Deploying IBM Spectrum Scale File System using Apache Ambari framework on Hadoop clusters

View Only

Deploying IBM Spectrum Scale File System using Apache Ambari framework on Hadoop clusters

By Archive User posted Tue June 27, 2017 12:52 PM

Like

The Big data revolution has led to increased number of data processing and analytics applications. These Big data analytics ecosystems requires a robust, scalable and enterprise level file system to store this huge amount of data. The default file system used in Hadoop ecosystem for storing the data is Hadoop Distributed File System (HDFS).
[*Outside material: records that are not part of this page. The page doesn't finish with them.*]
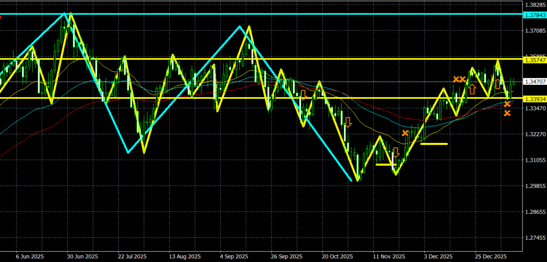Select the short yellow line near 3 Dec
Image resolution: width=547 pixels, height=262 pixels.
(x=434, y=144)
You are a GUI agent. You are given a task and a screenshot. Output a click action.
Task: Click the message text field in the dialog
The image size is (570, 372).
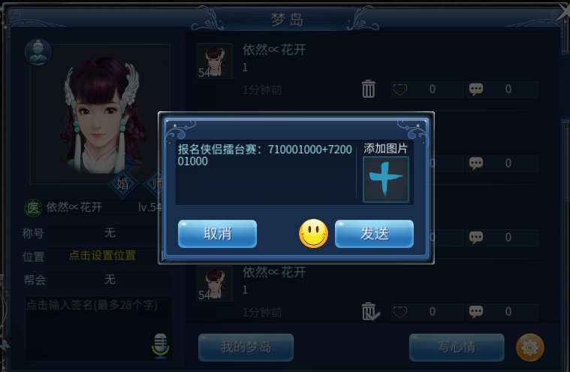coord(266,173)
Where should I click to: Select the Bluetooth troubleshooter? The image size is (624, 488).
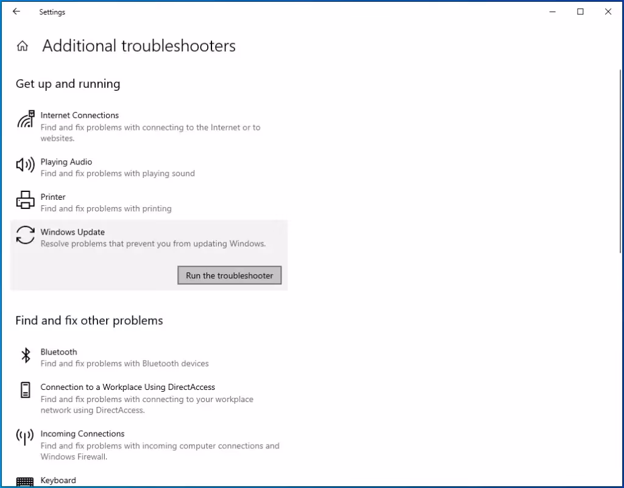59,352
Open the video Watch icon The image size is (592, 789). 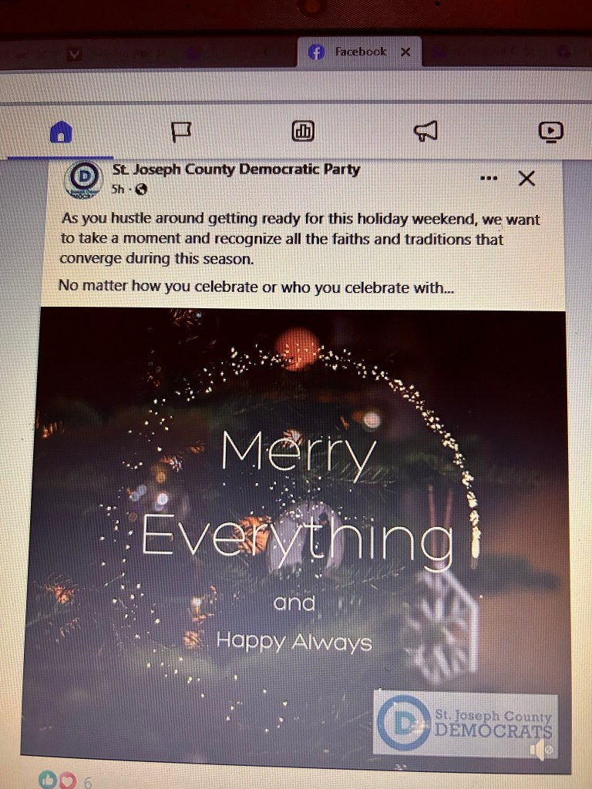[x=550, y=131]
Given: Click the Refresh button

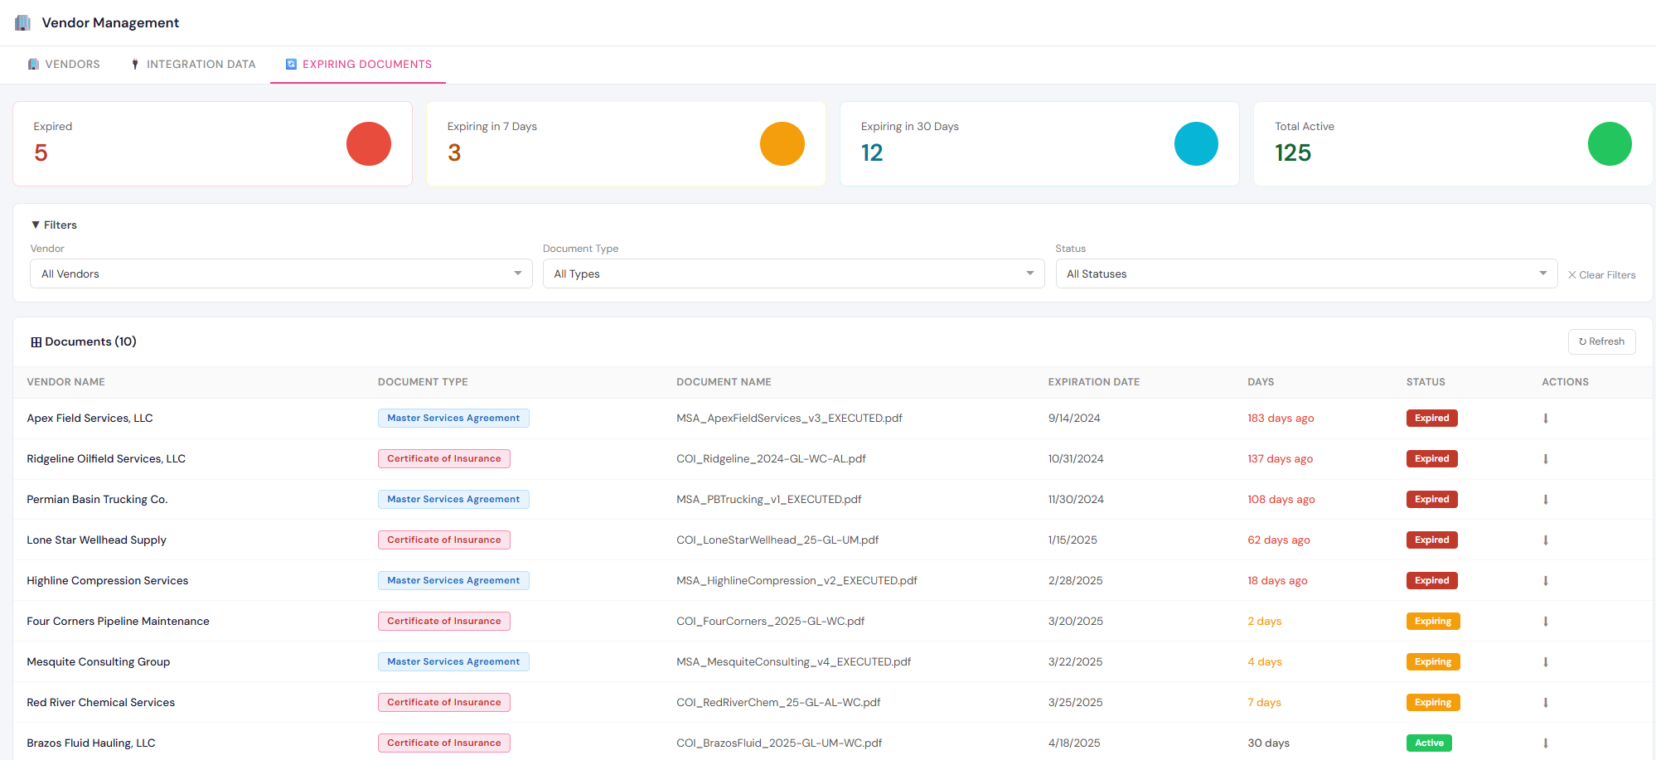Looking at the screenshot, I should click(x=1601, y=341).

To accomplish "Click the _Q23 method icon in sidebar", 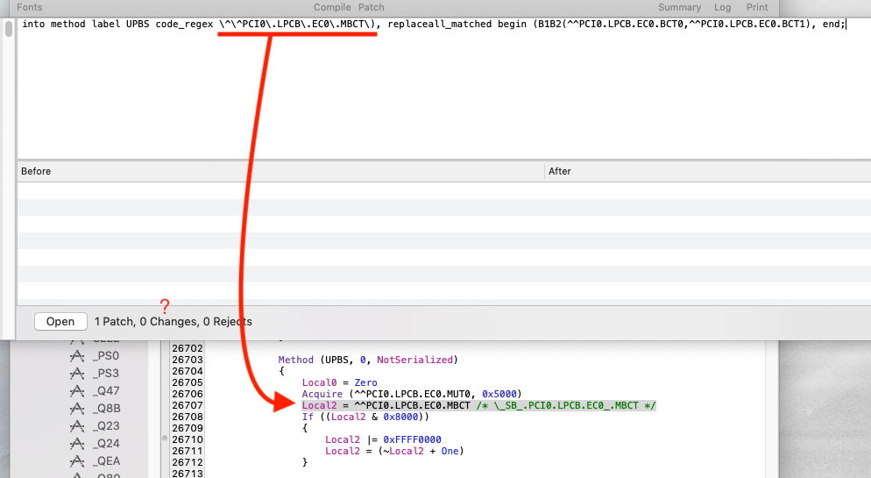I will 77,426.
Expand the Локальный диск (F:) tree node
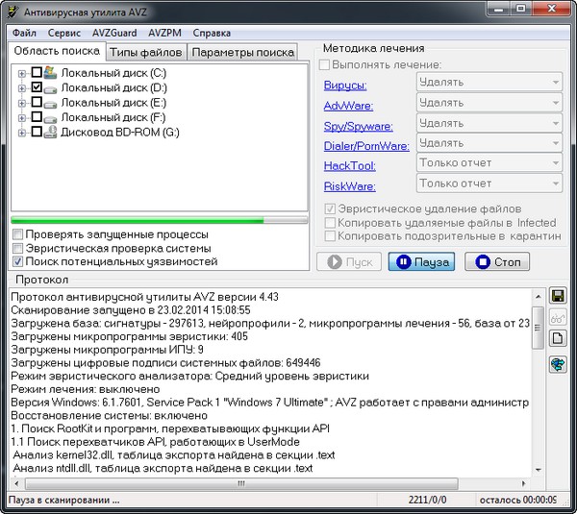Screen dimensions: 577x514 coord(22,117)
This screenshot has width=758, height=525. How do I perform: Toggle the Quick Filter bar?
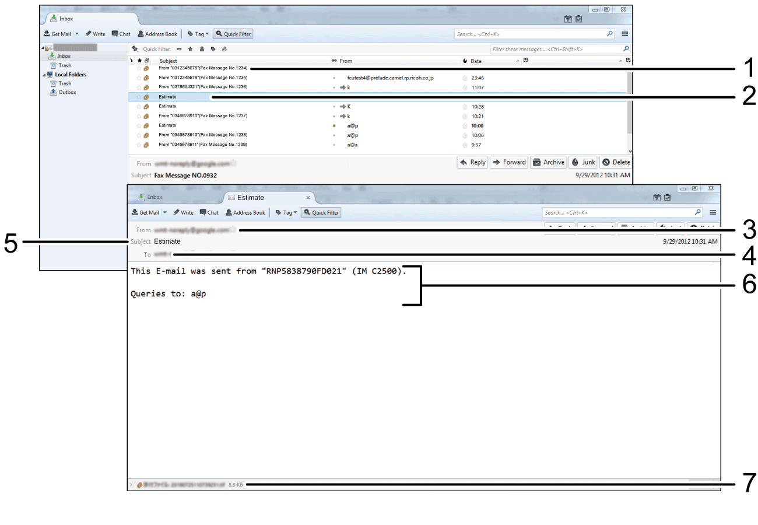[x=233, y=33]
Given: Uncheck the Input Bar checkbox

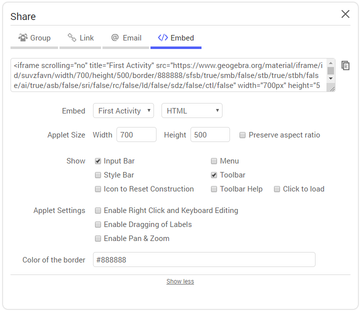Looking at the screenshot, I should point(98,161).
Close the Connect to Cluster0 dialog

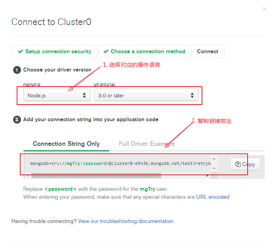(264, 9)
The IBM Spectrum Scale file system, offers an enterprise-class alternative to Hadoop Distributed File System (HDFS) for building big data platforms. IBM Spectrum Scale is a high-performing, POSIX-compliant technology that is used in thousands of mission-critical commercial installations worldwide. The IBM Spectrum Scale file system can be deployed independently or with IBMs big data platform which, consists of IBM BigInsights for Apache Hadoop. IBM Spectrum Scale is now certified with Hortonworks HDP 2.6 hadoop distribution as well.

Apache Ambari is open source tool used for management, provisioning and monitoring of hadoop clusters. Apache Ambari has a pluggable architecture wherein any service can be added or removed easily. Also, it provides an easy-to-use Hadoop management web UI backed by its RESTful APIs. Major Hadoop distributions such as Hortonworks and IBM Big Insights use Apache Ambari for managing and creating big data Hadoop clusters.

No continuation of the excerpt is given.